# Given exercise
Edit the items below by replacing every "At what coordinates should I click to accomplish" with "Where should I click to accomplish" and leaving everything else unchanged.

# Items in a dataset
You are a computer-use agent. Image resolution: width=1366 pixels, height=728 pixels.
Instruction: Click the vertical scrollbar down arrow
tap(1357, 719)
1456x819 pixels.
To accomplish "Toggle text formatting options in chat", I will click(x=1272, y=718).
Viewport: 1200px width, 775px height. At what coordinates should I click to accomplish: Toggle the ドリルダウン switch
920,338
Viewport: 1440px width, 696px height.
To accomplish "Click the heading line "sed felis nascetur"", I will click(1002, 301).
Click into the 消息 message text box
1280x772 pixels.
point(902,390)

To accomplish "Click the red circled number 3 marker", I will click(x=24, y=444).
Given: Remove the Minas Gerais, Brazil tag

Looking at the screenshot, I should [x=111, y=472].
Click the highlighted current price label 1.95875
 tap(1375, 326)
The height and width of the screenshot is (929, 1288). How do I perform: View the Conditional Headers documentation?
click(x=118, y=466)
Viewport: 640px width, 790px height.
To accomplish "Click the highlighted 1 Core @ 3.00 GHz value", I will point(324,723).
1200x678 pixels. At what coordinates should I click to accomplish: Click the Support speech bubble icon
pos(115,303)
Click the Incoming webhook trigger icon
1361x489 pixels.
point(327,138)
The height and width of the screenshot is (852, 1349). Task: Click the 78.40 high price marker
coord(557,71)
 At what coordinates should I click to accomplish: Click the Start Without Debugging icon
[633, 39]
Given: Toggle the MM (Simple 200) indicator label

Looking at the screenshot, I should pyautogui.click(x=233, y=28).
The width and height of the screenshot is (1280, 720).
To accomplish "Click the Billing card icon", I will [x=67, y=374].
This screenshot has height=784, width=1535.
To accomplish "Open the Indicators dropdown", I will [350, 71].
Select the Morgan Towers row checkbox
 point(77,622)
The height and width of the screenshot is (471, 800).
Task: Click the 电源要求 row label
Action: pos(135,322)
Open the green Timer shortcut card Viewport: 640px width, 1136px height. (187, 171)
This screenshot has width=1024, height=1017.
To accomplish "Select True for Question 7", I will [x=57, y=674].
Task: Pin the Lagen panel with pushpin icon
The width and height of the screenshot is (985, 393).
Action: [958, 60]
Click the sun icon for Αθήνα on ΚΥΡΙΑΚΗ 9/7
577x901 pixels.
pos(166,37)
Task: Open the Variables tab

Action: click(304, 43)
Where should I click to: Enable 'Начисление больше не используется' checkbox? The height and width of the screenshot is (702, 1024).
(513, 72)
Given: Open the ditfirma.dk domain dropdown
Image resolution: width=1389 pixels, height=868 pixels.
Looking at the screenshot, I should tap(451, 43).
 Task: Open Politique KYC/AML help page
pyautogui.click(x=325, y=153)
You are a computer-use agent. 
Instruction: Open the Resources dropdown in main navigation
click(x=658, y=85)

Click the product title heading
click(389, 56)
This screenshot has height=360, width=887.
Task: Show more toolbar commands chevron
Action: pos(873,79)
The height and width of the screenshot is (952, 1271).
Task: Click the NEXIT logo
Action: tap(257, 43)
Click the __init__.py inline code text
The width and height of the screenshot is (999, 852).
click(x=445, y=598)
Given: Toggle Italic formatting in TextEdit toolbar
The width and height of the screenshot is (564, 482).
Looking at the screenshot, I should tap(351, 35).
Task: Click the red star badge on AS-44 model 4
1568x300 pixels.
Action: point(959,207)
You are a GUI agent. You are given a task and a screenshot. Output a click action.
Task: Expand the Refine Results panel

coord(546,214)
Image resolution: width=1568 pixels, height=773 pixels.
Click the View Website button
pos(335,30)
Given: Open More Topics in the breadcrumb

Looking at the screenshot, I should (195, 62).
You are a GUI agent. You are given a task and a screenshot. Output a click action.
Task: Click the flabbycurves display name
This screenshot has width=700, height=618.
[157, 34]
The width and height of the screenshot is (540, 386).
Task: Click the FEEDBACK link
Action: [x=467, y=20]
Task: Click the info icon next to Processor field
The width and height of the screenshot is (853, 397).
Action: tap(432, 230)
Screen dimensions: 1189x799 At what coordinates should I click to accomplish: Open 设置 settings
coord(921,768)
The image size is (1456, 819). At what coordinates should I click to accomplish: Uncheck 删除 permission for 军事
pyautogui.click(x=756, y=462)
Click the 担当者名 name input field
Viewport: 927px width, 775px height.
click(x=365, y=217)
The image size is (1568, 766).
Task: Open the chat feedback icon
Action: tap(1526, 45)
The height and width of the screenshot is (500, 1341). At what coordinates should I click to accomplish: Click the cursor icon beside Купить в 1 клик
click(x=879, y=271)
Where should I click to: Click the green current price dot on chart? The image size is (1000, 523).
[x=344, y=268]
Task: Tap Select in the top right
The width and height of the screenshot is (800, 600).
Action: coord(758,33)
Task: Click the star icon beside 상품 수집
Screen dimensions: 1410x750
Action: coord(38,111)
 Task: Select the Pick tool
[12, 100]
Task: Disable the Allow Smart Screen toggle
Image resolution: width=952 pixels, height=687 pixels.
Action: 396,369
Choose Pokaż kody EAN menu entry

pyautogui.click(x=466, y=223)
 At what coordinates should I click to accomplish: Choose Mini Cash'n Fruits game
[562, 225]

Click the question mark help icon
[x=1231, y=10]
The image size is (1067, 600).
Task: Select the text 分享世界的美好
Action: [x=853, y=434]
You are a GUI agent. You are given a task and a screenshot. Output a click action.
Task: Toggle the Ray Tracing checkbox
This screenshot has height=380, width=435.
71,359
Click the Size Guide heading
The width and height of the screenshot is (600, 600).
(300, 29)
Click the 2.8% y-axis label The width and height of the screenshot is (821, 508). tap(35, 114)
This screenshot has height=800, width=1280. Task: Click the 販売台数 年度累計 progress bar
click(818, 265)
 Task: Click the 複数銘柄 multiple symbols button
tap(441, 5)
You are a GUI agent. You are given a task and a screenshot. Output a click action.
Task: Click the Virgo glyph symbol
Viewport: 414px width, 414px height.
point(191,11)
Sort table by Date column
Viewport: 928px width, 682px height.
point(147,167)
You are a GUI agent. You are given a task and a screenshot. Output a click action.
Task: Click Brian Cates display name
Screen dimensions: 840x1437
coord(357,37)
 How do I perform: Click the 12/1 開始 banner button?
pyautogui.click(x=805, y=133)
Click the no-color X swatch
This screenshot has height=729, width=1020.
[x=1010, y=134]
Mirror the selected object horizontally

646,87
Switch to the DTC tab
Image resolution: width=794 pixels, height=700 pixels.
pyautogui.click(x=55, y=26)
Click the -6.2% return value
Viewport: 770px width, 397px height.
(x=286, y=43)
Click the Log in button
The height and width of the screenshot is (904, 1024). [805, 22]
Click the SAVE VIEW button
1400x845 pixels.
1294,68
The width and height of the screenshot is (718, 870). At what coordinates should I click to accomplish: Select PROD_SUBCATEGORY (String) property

# Task result
You are a computer-use agent. Image resolution: width=1366 pixels, height=728 pixels.
Instruction: Click the vertical scrollbar down arrow
tap(1357, 719)
1456x819 pixels.
To accomplish "Toggle text formatting options in chat", I will click(x=1272, y=718).
Viewport: 1200px width, 775px height. Where should I click to accomplish: Toggle the ドリルダウン switch
920,338
Viewport: 1440px width, 696px height.
To accomplish "Click the heading line "sed felis nascetur"", I will click(1002, 301).
Click into the 消息 message text box
1280x772 pixels.
point(902,390)

To accomplish "Click the red circled number 3 marker", I will click(x=24, y=444).
Given: Remove the Minas Gerais, Brazil tag

Looking at the screenshot, I should [x=111, y=472].
Click the highlighted current price label 1.95875
 tap(1375, 326)
The height and width of the screenshot is (929, 1288). How do I perform: View the Conditional Headers documentation?
click(x=118, y=466)
Viewport: 640px width, 790px height.
To accomplish "Click the highlighted 1 Core @ 3.00 GHz value", I will point(324,723).
1200x678 pixels. Where should I click to accomplish: Click the Support speech bubble icon
pos(115,303)
Click the Incoming webhook trigger icon
1361x489 pixels.
point(327,138)
The height and width of the screenshot is (852, 1349). Task: Click the 78.40 high price marker
coord(557,71)
 Where should I click to accomplish: Click the Start Without Debugging icon
[633, 39]
Given: Toggle the MM (Simple 200) indicator label

Looking at the screenshot, I should pyautogui.click(x=233, y=28).
The width and height of the screenshot is (1280, 720).
To accomplish "Click the Billing card icon", I will [x=67, y=374].
This screenshot has height=784, width=1535.
To accomplish "Open the Indicators dropdown", I will [350, 71].
Select the Morgan Towers row checkbox
 point(77,622)
The height and width of the screenshot is (471, 800).
Task: Click the 电源要求 row label
Action: pos(135,322)
Open the green Timer shortcut card Viewport: 640px width, 1136px height. (187, 171)
This screenshot has width=1024, height=1017.
To accomplish "Select True for Question 7", I will [x=57, y=674].
Task: Pin the Lagen panel with pushpin icon
The width and height of the screenshot is (985, 393).
Action: [958, 60]
Click the sun icon for Αθήνα on ΚΥΡΙΑΚΗ 9/7
577x901 pixels.
pos(166,37)
Task: Open the Variables tab

Action: click(304, 43)
Where should I click to: Enable 'Начисление больше не используется' checkbox? The height and width of the screenshot is (702, 1024).
(513, 72)
Given: Open the ditfirma.dk domain dropdown
Image resolution: width=1389 pixels, height=868 pixels.
Looking at the screenshot, I should tap(451, 43).
 Task: Open Politique KYC/AML help page
pyautogui.click(x=325, y=153)
You are a computer-use agent. 
Instruction: Open the Resources dropdown in main navigation
click(x=658, y=85)

Click the product title heading
click(389, 56)
This screenshot has height=360, width=887.
Task: Show more toolbar commands chevron
Action: pos(873,79)
The height and width of the screenshot is (952, 1271).
Task: Click the NEXIT logo
Action: tap(257, 43)
Click the __init__.py inline code text
The width and height of the screenshot is (999, 852).
click(x=445, y=598)
Given: Toggle Italic formatting in TextEdit toolbar
The width and height of the screenshot is (564, 482).
Looking at the screenshot, I should tap(351, 35).
Task: Click the red star badge on AS-44 model 4
1568x300 pixels.
Action: point(959,207)
You are a GUI agent. You are given a task and a screenshot. Output a click action.
Task: Expand the Refine Results panel

coord(546,214)
Image resolution: width=1568 pixels, height=773 pixels.
Click the View Website button
pos(335,30)
Given: Open More Topics in the breadcrumb

Looking at the screenshot, I should (195, 62).
You are a GUI agent. You are given a task and a screenshot. Output a click action.
Task: Click the flabbycurves display name
This screenshot has width=700, height=618.
[157, 34]
The width and height of the screenshot is (540, 386).
Task: Click the FEEDBACK link
Action: [x=467, y=20]
Task: Click the info icon next to Processor field
The width and height of the screenshot is (853, 397).
Action: tap(432, 230)
Screen dimensions: 1189x799 Where should I click to accomplish: Open 设置 settings
coord(921,768)
The image size is (1456, 819). Where should I click to accomplish: Uncheck 删除 permission for 军事
pyautogui.click(x=756, y=462)
Click the 担当者名 name input field
Viewport: 927px width, 775px height.
click(x=365, y=217)
The image size is (1568, 766).
Task: Open the chat feedback icon
Action: tap(1526, 45)
The height and width of the screenshot is (500, 1341). Where should I click to accomplish: Click the cursor icon beside Купить в 1 клик
click(x=879, y=271)
Where should I click to: Click the green current price dot on chart? The image size is (1000, 523).
[x=344, y=268]
Task: Tap Select in the top right
The width and height of the screenshot is (800, 600).
Action: coord(758,33)
Task: Click the star icon beside 상품 수집
Screen dimensions: 1410x750
Action: coord(38,111)
 Task: Select the Pick tool
[12, 100]
Task: Disable the Allow Smart Screen toggle
Image resolution: width=952 pixels, height=687 pixels.
Action: 396,369
Choose Pokaż kody EAN menu entry

pyautogui.click(x=466, y=223)
 Where should I click to accomplish: Choose Mini Cash'n Fruits game
[562, 225]

Click the question mark help icon
[x=1231, y=10]
The image size is (1067, 600).
Task: Select the text 分享世界的美好
Action: [x=853, y=434]
You are a GUI agent. You are given a task and a screenshot. Output a click action.
Task: Toggle the Ray Tracing checkbox
This screenshot has height=380, width=435.
71,359
Click the Size Guide heading
The width and height of the screenshot is (600, 600).
(300, 29)
Click the 2.8% y-axis label The width and height of the screenshot is (821, 508). tap(35, 114)
This screenshot has height=800, width=1280. Task: Click the 販売台数 年度累計 progress bar
click(818, 265)
 Task: Click the 複数銘柄 multiple symbols button
tap(441, 5)
You are a GUI agent. You are given a task and a screenshot. Output a click action.
Task: Click the Virgo glyph symbol
Viewport: 414px width, 414px height.
point(191,11)
Sort table by Date column
Viewport: 928px width, 682px height.
point(147,167)
You are a GUI agent. You are given a task and a screenshot. Output a click action.
Task: Click Brian Cates display name
Screen dimensions: 840x1437
coord(357,37)
 How do I perform: Click the 12/1 開始 banner button?
pyautogui.click(x=805, y=133)
Click the no-color X swatch
This screenshot has height=729, width=1020.
[x=1010, y=134]
Mirror the selected object horizontally

646,87
Switch to the DTC tab
Image resolution: width=794 pixels, height=700 pixels.
pyautogui.click(x=55, y=26)
Click the -6.2% return value
Viewport: 770px width, 397px height.
(x=286, y=43)
Click the Log in button
The height and width of the screenshot is (904, 1024). [805, 22]
Click the SAVE VIEW button
1400x845 pixels.
1294,68
The width and height of the screenshot is (718, 870). Where should I click to accomplish: Select PROD_SUBCATEGORY (String) property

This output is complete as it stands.